Leveson Inquiry: Neil Wallis, Former News Of The World Editor, To Give Evidence For Second Time

Leveson: Former NoTW Editor Neil Wallis To Give Evidence Again

Former News of the World executive editor Neil Wallis will give evidence to the Leveson Inquiry for a second time today.

Three senior figures in the Metropolitan Police have resigned over their links to Wallis, who has been arrested on suspicion of phone hacking.

Commissioner Sir Paul Stephenson and assistant commissioner John Yates stood down last July, and the force's communications chief Dick Fedorcio quit last week.

They all faced criticism over the decision to hire Wallis to provide PR advice for the Met on a £24,000 contract lasting from October 2009 to September 2010.

The Leveson Inquiry heard in February that Mr Fedorcio invited people from leading PR firms Bell Pottinger and Hanover to submit rival bids for the work.
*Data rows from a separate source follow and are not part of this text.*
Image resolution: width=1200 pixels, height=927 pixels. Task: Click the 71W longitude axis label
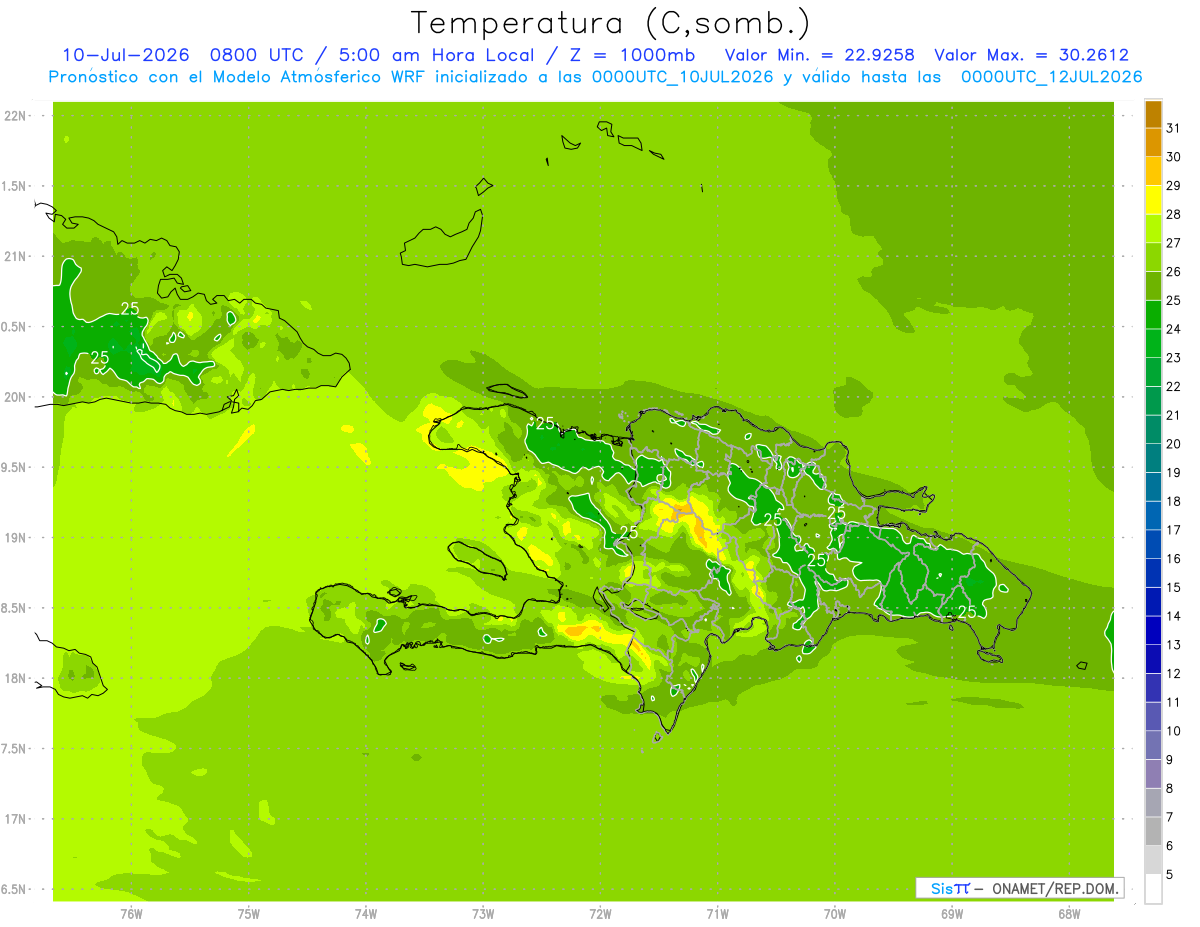(717, 914)
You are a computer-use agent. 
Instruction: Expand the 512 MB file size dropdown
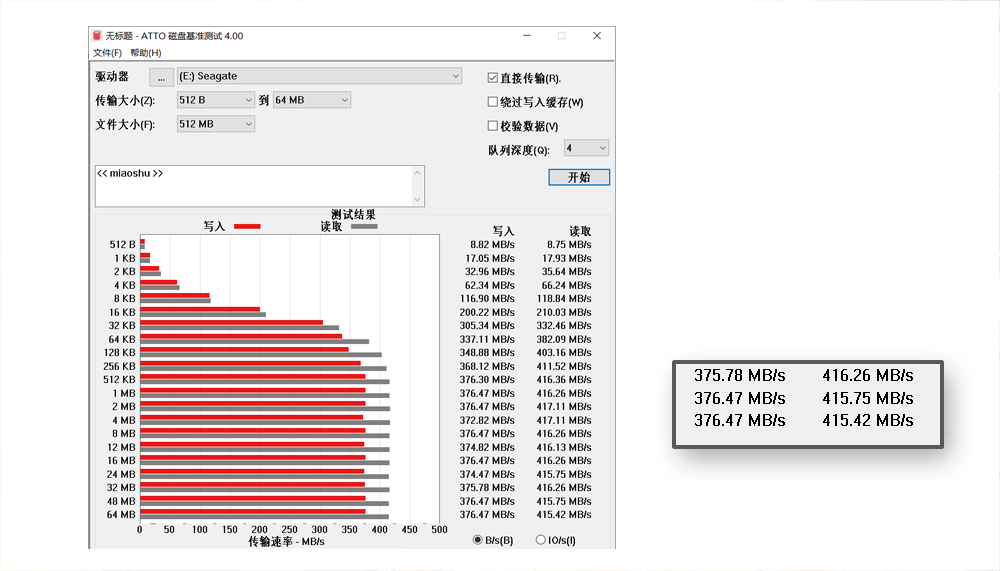point(248,124)
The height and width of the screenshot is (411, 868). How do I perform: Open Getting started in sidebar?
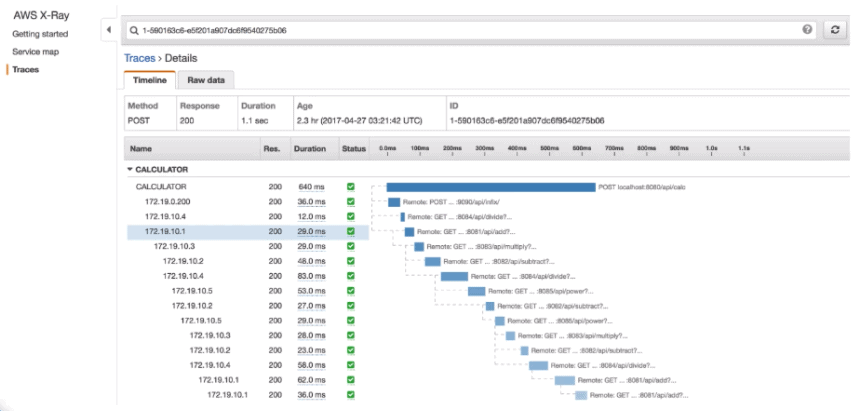tap(39, 35)
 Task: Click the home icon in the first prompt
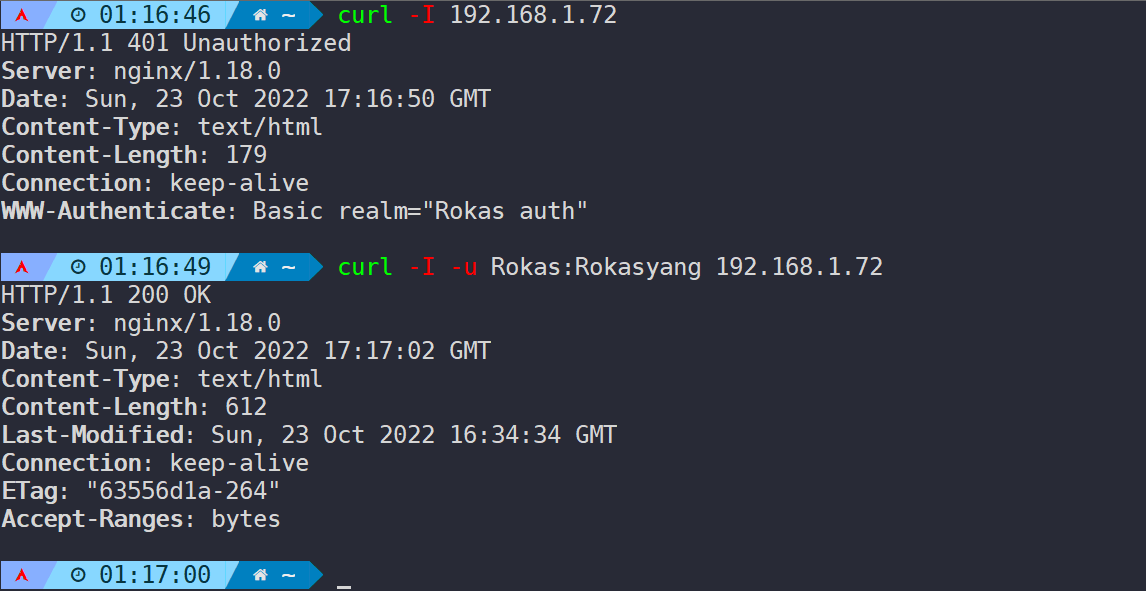click(260, 15)
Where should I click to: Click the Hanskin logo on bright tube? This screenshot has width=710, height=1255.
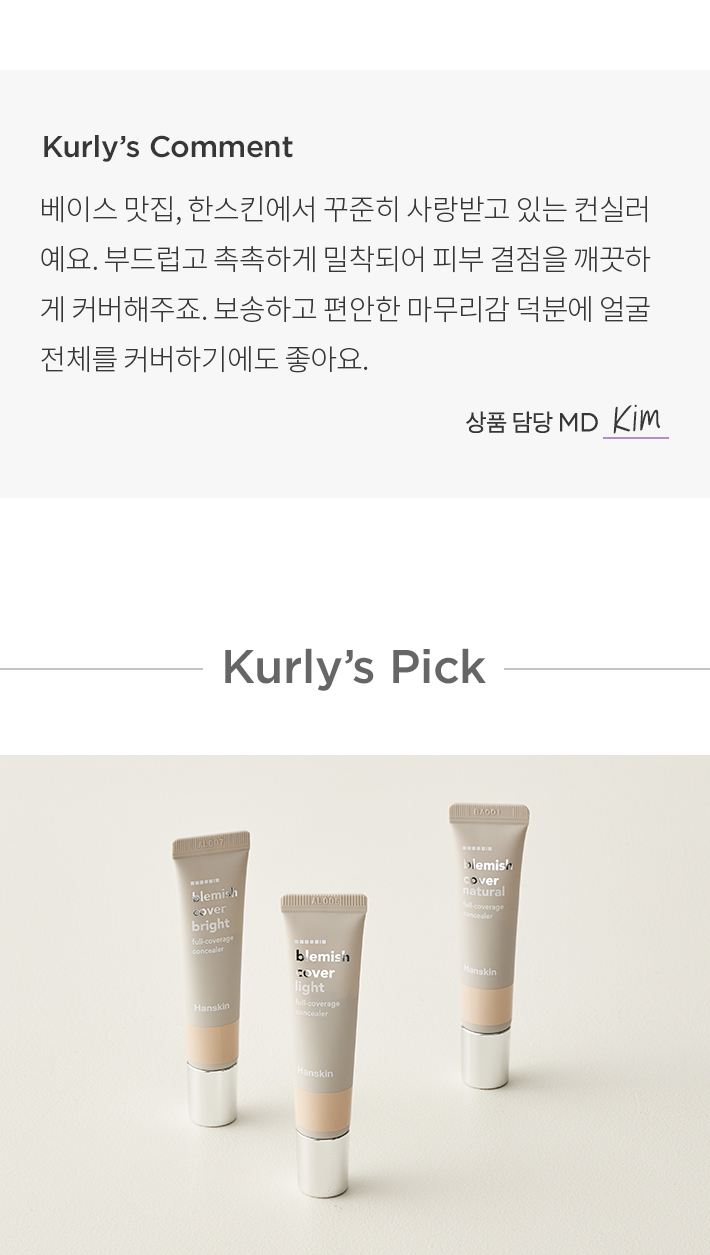coord(210,1007)
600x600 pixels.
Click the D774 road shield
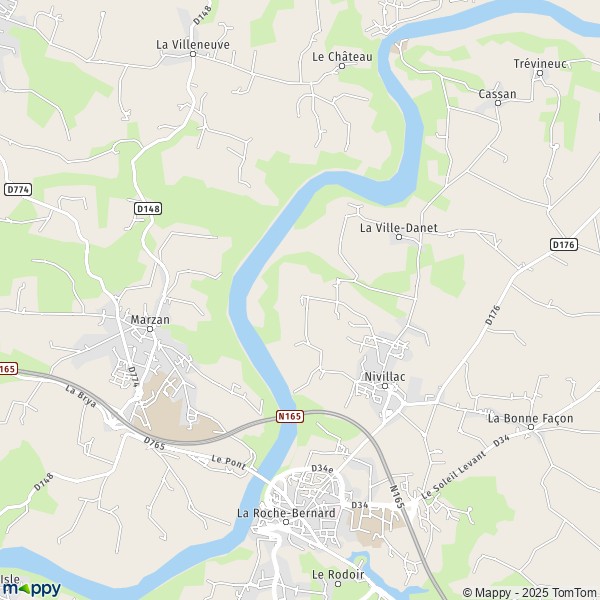point(18,189)
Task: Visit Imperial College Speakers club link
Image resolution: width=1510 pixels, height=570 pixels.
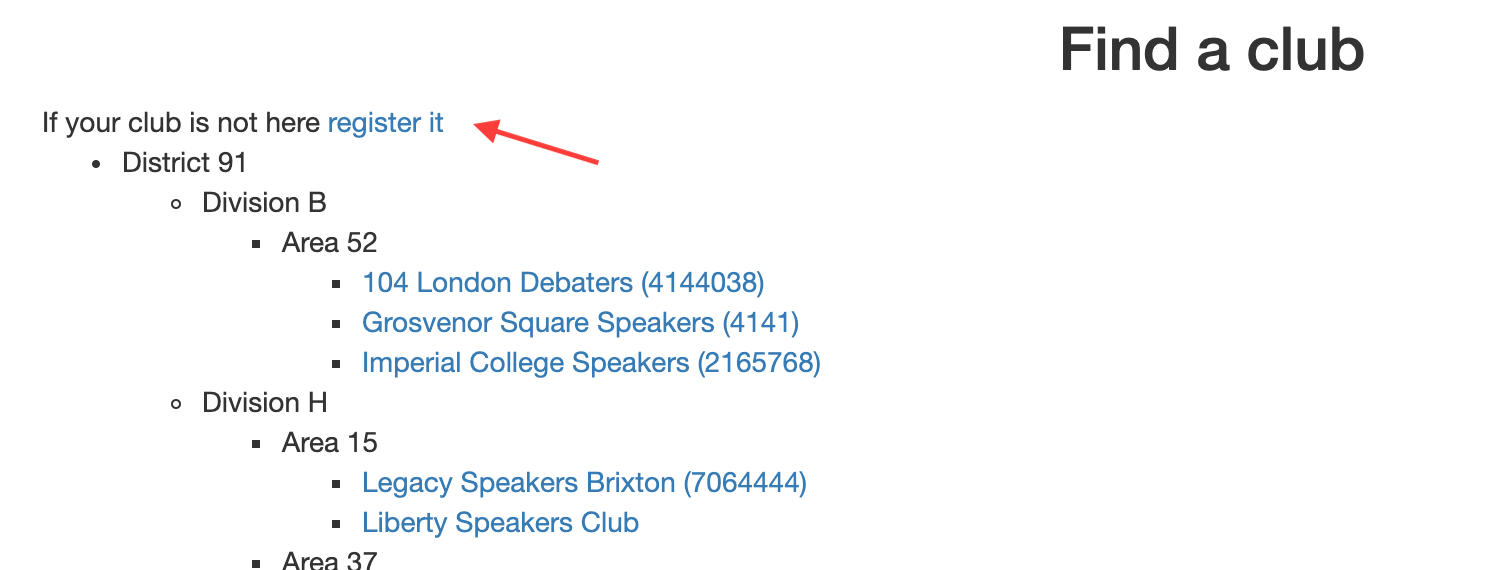Action: 591,363
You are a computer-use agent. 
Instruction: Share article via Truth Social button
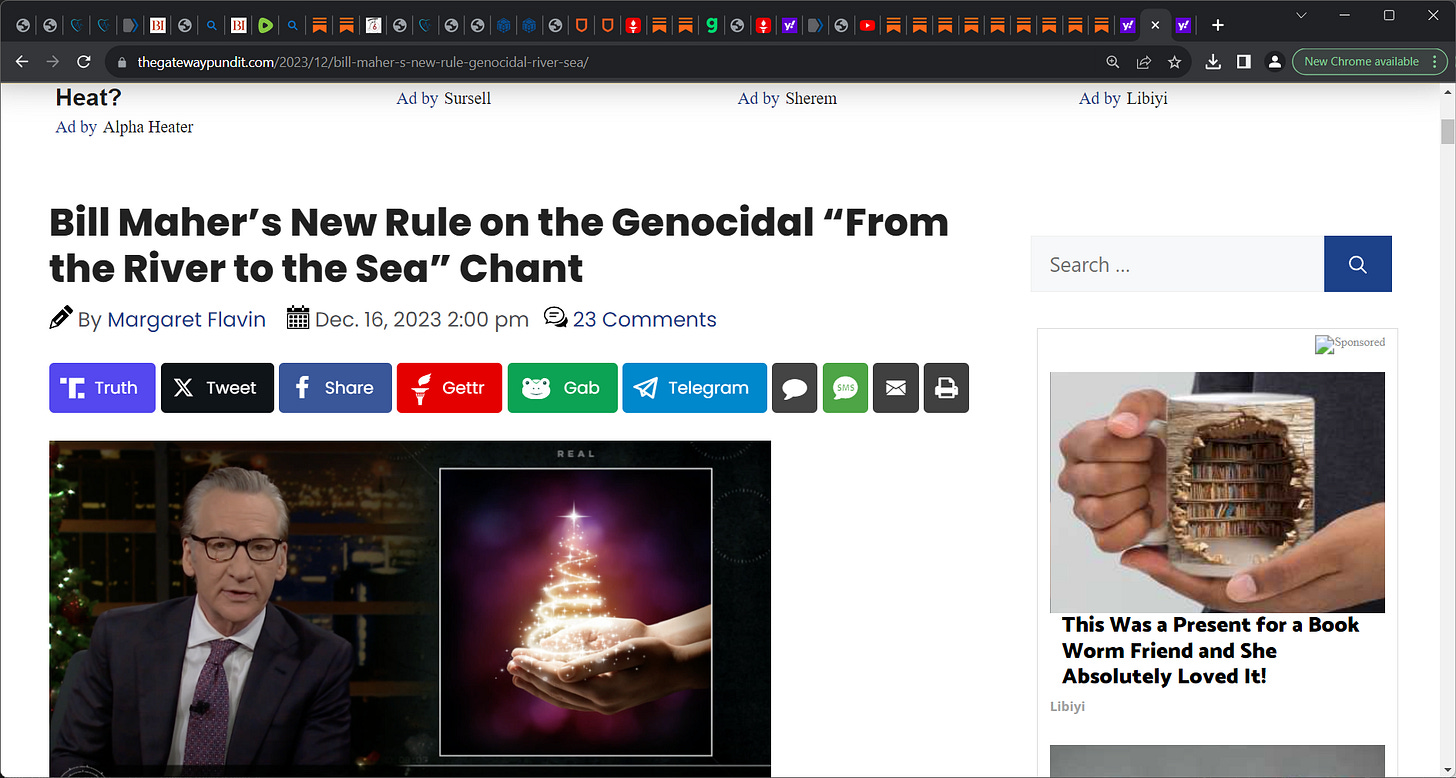pos(102,388)
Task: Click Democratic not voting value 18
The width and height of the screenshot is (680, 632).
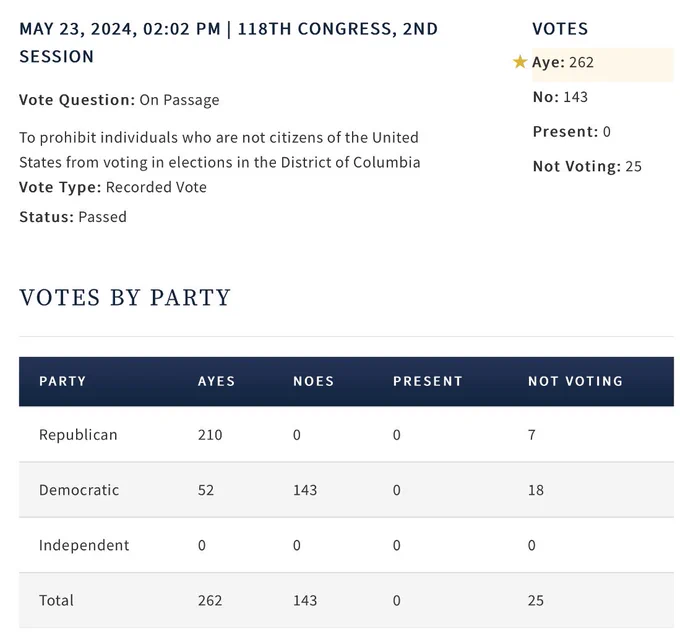Action: tap(536, 490)
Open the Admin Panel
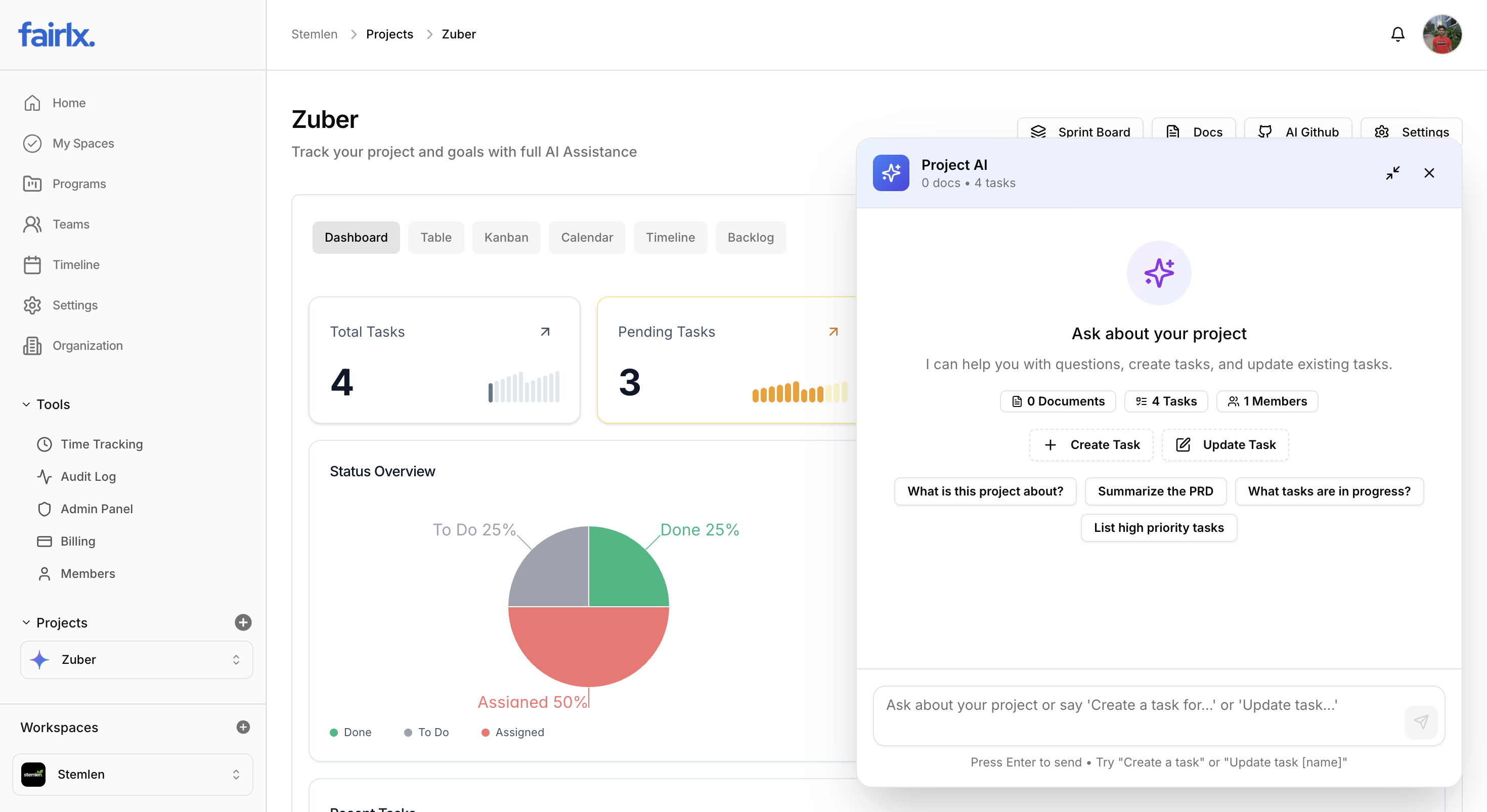Image resolution: width=1487 pixels, height=812 pixels. pyautogui.click(x=97, y=509)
Chairman Lord Justice Leveson suggested that the Met head of public affairs chose these companies because he knew they would be more expensive than Mr Wallis, adding: "The point is, this is set up to get a result."

Fedorcio denied this, but confirmed that he initially wanted to award the contract to the former News of the World executive without any competition.

Yates has told the inquiry he was "good friends" with Mr Wallis, and attended football matches and dined out with him.

Skegness-born Wallis, who first gave evidence to Lord Justice Leveson in December, worked at the Daily Star, The Sun and the People before being appointed deputy editor of the News of the World in 2003.

He became the News of the World's executive editor in 2008 and retired from the paper in July 2009.

Wallis was arrested last July as part of the Met's phone hacking investigation, known as Operation Weeting. He was bailed and has not been charged.

The inquiry will also hear evidence today from Stewart Gull, the detective who led the hunt for the "Suffolk Strangler" who killed five prostitutes in Ipswich in 2006. He is now Jersey Police's head of crime.

Former News of the World crime editor Lucy Panton will appear tomorrow, and on Wednesday testimony will come from current Director of Public Prosecutions Keir Starmer and his predecessor Lord Macdonald.

Prime Minister David Cameron set up the Leveson Inquiry last July in response to revelations that the News of the World hacked murdered schoolgirl Milly Dowler's phone after she disappeared in 2002.

The first part of the inquiry, sitting at the Royal Courts of Justice in London, is looking at the culture, practices and ethics of the press in general and is due to produce a report by October.

The second part, examining the extent of unlawful activities by journalists, will not begin until detectives have completed their investigation into alleged phone hacking and corrupt payments to police, and any prosecutions have been concluded.